[Directive a]:
In the listing, replace "Wisconsin" with "Ohio" in the lines starting with the line containing "Where should I click to: Select the 经营活动产生的现金流量净额" and going through the line containing "pyautogui.click(x=545, y=497)". Leave everything else unchanged and give back only those lines.

[Selected extract]:

__________

Comments: General Synod - February 2011 - pre-synod press reports

The Press conference with Fr Newton was recorded and may be heard here:

Posted by Seeker after truth at Tuesday, 18 January 2011 at 1:06pm GMT

If people are worried about excluding couples who can't afford the cost, why not just tie the fee to the total cost of the wedding? Couples with a lavish wedding and a big budget can surely afford a higher fee, whilst couples with a simple wedding and a tight budget would pay less.

10% sounds about right to me.

Posted by Nom de Plume at Tuesday, 18 January 2011 at 2:10pm GMT

'but the figures vary from parish to parish and the total often include hidden charges for “extras” such as musicians and flower-arrangers.'

There are often comments about 'extras' in weddings as if somehow this was a hidden way of the church getting extra income. It simply isn't. The fees for musicians go to them. Period. And similarly with flowers and bells etc. I do tire of this myth which suggests churches are raking it as a result of 'extras'. It makes absolutely no financial difference to them whether the marriage couple wish to employ the services of an organist or not.

Posted by Neil at Tuesday, 18 January 2011 at 4:02pm GMT

I'm confused by the stories about Baptism 'lite,' not having access to the liturgical texts in question. Can someone explain more clearly what is at issue? Is it length of service? Language within the service - and if so, what precisely about it? Too formal? Too archaic?

The other question is about the fees for weddings and funerals: I can't tell whether there is a national policy or not. Are the national ones advisory only?

In the States, as you might expect, each church, with the rector and vestry working together, can set its own wedding and funeral policies, including fees. The organist usually sets his/her own fee schedule for weddings, and some parish organists refuse to do weddings, having run into 'wedding planners' up the wazoo.

Places like Bruton Parish Church and other churches that might be called 'destination' churches that attract non-parishioners usually have fairly elaborate policies.

Generally in the US you do not 'pay for' a funeral, but offer a sum to the rectors's discretionary fund, and you offer a gift to the organist. [This may well vary from dioscese to diocese as well - I can really only speak of Dio of Virginia.]

Posted by Cynthia Gilliatt at Tuesday, 18 January 2011 at 6:18pm GMT

I was rather astonished to hear that the C of E charges people for funerals. But as far as wedding costs go, when the average wedding runs at about twenty thousand pounds, a church fee amounting to one forty-fourth of that doesn't seem too steep to me...

__________

[Data for this task]:

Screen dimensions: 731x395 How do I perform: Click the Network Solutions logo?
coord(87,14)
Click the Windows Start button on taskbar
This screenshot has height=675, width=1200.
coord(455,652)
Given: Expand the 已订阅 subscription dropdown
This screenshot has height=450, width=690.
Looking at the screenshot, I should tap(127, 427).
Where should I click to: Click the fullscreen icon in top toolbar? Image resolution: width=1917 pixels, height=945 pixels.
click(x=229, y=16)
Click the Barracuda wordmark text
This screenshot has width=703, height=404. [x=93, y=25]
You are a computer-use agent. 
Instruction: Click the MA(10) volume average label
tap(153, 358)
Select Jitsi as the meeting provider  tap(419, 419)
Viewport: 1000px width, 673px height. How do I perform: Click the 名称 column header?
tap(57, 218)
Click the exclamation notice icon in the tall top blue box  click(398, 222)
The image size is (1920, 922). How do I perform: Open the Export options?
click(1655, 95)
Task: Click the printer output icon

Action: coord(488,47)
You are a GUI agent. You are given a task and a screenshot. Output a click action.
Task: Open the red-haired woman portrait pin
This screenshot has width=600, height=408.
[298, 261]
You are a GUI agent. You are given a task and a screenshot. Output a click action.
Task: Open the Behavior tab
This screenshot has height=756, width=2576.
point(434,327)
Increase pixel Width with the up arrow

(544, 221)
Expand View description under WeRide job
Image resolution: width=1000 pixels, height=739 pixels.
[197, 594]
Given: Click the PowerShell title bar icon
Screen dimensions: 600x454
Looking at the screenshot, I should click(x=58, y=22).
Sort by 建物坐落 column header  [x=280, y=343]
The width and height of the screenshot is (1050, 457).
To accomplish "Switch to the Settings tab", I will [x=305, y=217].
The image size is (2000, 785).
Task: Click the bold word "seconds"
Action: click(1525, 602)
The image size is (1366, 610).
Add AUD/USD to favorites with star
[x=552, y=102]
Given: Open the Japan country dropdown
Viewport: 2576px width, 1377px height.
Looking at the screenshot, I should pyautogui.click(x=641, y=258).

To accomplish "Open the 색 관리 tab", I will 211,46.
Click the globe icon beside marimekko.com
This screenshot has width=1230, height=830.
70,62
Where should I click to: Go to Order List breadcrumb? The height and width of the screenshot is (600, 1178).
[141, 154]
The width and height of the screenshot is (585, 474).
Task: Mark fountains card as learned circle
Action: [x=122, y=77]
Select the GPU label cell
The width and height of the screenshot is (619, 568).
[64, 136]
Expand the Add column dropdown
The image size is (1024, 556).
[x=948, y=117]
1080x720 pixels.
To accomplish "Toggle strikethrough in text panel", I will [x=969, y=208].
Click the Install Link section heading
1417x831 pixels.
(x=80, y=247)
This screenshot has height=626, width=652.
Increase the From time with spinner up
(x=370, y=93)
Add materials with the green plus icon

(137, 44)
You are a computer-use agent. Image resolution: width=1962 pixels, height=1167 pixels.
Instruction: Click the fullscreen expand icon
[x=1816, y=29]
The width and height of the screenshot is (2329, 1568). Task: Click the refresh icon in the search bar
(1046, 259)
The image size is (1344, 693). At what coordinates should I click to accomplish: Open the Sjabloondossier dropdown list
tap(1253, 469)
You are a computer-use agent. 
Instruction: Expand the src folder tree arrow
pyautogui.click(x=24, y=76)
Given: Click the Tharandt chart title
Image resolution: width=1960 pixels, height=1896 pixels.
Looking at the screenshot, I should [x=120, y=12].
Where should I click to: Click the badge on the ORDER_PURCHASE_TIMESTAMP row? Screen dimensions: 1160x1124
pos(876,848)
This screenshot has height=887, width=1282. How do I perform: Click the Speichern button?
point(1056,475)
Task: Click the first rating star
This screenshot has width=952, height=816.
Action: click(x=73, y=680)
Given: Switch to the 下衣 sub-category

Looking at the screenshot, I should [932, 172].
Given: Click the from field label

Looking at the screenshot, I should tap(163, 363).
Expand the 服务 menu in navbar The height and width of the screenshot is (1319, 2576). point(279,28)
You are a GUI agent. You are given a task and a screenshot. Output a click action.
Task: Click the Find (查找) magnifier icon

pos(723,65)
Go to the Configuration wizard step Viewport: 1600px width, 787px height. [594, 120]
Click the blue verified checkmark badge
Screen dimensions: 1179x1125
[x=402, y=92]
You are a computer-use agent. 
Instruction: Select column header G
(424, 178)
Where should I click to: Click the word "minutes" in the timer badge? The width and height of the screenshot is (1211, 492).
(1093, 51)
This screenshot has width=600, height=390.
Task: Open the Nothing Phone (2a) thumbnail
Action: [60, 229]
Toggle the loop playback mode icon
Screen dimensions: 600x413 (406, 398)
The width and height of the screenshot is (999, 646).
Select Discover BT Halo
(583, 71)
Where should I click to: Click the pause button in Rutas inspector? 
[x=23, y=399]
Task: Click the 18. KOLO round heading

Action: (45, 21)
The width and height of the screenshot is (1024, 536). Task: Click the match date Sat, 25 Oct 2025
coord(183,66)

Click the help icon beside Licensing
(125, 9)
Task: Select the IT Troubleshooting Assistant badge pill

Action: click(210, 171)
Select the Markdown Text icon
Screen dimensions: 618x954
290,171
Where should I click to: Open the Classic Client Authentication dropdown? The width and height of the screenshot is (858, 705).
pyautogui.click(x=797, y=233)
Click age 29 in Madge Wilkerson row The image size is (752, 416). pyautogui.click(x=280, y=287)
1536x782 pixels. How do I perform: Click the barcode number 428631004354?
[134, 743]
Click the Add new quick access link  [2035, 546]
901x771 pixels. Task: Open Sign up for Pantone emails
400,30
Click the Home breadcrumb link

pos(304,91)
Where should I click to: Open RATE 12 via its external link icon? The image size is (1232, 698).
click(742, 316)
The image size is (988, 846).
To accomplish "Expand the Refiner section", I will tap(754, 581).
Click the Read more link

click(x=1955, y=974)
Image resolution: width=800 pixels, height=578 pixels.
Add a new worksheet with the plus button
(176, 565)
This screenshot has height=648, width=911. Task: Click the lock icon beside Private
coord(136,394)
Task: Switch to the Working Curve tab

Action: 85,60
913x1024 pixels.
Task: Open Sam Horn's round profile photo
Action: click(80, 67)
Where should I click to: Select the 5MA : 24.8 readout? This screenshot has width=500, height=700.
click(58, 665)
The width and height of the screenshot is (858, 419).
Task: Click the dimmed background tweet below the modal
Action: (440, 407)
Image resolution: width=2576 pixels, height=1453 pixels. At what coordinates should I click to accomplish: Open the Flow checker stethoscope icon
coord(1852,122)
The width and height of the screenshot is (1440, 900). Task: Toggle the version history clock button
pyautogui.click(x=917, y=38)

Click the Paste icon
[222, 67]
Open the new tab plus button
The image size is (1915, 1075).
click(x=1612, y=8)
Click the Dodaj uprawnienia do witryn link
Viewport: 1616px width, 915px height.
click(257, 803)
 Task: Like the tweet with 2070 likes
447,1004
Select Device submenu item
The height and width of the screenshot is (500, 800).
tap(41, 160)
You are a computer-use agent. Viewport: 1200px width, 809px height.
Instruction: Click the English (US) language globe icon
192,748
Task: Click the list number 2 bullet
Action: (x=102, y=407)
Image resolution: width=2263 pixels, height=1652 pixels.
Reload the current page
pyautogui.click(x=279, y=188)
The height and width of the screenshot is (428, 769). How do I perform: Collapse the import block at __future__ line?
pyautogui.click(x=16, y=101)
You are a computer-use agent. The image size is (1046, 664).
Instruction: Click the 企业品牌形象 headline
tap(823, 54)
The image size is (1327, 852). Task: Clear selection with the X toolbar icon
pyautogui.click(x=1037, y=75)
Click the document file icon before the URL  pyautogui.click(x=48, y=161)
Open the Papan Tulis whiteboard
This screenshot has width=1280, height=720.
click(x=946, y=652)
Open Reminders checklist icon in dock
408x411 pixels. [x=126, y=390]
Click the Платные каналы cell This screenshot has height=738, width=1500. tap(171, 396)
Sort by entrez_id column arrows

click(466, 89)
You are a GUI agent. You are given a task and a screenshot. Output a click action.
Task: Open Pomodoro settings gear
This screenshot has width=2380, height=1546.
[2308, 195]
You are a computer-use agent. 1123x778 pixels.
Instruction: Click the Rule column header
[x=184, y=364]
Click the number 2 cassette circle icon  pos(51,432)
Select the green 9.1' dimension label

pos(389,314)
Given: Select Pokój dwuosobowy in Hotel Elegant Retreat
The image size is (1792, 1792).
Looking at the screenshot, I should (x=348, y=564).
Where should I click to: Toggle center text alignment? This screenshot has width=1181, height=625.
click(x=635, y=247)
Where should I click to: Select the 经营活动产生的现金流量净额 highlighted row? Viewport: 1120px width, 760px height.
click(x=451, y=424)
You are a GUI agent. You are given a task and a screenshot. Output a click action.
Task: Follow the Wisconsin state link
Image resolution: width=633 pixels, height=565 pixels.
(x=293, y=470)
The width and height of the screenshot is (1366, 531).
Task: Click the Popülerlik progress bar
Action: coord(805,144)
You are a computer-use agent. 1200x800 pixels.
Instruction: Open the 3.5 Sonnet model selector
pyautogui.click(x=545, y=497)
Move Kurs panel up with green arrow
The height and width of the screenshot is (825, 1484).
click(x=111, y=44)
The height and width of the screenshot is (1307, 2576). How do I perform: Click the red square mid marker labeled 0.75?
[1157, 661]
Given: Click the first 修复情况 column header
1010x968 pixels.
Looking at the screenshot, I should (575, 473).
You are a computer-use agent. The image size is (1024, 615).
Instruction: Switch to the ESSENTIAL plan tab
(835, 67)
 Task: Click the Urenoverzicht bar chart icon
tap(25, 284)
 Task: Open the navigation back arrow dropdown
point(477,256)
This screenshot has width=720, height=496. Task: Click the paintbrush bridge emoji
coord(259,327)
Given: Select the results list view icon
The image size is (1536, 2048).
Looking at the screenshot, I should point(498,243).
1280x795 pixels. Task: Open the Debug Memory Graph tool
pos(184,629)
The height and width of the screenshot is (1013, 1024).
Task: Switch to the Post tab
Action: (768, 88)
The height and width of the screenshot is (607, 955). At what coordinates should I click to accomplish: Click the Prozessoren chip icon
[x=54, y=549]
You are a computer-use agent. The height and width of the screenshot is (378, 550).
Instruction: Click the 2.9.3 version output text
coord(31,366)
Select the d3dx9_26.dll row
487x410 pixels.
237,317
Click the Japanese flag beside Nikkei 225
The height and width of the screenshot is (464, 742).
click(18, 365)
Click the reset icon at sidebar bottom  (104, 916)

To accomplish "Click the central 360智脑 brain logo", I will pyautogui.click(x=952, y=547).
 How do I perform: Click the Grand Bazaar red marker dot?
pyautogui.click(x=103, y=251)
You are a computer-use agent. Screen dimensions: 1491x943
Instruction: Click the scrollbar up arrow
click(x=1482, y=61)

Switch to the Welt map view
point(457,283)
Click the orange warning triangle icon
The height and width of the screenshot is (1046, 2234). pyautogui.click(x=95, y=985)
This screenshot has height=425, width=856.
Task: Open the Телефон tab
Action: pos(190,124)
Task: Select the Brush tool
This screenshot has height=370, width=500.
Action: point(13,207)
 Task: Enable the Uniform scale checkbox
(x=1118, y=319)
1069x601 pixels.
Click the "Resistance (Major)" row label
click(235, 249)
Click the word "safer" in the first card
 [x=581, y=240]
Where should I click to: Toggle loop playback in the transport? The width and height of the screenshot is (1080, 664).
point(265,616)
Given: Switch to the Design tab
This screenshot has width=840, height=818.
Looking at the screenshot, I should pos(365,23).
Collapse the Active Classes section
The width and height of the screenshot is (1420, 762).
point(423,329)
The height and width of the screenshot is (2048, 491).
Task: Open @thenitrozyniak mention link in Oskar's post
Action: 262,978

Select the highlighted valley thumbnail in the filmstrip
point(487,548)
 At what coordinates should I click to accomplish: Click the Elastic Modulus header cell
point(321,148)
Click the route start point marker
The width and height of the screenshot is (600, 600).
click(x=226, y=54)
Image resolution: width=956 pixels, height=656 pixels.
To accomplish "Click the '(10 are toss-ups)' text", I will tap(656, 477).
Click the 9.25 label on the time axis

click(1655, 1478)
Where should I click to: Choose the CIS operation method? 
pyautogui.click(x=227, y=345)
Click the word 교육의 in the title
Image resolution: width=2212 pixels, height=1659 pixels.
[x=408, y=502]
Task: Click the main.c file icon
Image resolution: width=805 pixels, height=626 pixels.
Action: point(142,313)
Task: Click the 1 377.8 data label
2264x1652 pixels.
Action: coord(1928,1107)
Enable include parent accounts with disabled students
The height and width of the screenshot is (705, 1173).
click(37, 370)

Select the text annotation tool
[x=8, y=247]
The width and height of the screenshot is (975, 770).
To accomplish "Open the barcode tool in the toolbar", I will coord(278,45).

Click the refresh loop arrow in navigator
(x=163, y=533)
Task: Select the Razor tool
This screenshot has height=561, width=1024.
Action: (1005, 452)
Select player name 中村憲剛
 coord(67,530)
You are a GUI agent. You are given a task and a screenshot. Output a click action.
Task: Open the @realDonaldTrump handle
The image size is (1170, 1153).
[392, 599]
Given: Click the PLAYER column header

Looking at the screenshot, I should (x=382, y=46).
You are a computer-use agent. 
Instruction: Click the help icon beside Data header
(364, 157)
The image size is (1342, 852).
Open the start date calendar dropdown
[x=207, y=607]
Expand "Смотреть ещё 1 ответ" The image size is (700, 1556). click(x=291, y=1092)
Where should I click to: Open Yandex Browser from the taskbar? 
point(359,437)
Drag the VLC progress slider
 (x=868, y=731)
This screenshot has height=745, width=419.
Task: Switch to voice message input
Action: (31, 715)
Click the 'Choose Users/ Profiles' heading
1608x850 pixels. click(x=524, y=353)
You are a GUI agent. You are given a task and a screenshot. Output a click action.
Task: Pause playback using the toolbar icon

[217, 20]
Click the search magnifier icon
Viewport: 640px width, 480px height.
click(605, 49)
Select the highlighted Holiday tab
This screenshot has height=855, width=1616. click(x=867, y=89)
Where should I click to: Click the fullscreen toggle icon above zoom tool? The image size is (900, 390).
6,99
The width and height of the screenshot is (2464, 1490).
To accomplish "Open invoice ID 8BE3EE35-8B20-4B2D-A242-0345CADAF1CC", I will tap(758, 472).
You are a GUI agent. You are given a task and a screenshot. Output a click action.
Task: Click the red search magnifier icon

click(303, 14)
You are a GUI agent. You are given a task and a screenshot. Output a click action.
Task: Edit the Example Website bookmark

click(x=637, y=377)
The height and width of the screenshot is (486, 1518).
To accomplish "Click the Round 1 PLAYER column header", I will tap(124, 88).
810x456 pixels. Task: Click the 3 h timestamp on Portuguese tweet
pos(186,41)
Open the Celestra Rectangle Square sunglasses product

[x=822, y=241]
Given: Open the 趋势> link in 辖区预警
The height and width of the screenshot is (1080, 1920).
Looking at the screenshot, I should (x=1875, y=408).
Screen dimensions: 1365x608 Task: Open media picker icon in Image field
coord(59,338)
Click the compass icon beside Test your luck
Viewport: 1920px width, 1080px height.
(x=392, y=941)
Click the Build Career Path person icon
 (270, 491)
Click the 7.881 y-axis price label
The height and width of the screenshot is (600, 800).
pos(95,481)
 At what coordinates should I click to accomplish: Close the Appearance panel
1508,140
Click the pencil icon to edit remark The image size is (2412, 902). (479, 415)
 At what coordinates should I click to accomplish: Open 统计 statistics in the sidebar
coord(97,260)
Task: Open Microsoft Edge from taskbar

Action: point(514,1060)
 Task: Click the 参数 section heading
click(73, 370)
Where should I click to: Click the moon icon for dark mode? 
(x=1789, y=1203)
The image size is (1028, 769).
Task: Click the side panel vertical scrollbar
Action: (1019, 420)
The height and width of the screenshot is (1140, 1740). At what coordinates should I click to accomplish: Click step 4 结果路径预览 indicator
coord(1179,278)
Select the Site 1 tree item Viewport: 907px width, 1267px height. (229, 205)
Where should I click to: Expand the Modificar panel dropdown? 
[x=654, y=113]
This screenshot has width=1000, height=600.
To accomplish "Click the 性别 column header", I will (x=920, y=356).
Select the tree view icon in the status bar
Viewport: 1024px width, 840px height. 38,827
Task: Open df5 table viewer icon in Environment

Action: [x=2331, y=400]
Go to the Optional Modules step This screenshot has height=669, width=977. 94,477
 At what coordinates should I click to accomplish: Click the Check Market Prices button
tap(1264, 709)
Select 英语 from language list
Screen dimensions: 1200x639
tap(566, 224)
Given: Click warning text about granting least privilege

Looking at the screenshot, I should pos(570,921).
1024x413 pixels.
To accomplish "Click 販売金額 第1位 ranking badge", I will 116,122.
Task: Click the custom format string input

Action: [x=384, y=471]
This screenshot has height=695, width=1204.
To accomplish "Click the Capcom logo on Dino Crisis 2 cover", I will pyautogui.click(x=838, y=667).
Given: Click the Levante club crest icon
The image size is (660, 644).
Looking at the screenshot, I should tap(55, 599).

__________

[Directive b]:
List the names under which comments are posted on the General Synod press reports page.

[Task output a]:
Where should I click to: Select the 经营活动产生的现金流量净额 highlighted row? Viewport: 1120px width, 760px height.
click(x=451, y=424)
You are a GUI agent. You are given a task and a screenshot. Output a click action.
Task: Follow the Ohio state link
Image resolution: width=633 pixels, height=565 pixels.
(x=293, y=470)
The width and height of the screenshot is (1366, 531).
Task: Click the Popülerlik progress bar
Action: coord(805,144)
You are a computer-use agent. 1200x800 pixels.
Instruction: Open the 3.5 Sonnet model selector
pyautogui.click(x=545, y=497)

[Task output b]:
- Seeker after truth
- Nom de Plume
- Neil
- Cynthia Gilliatt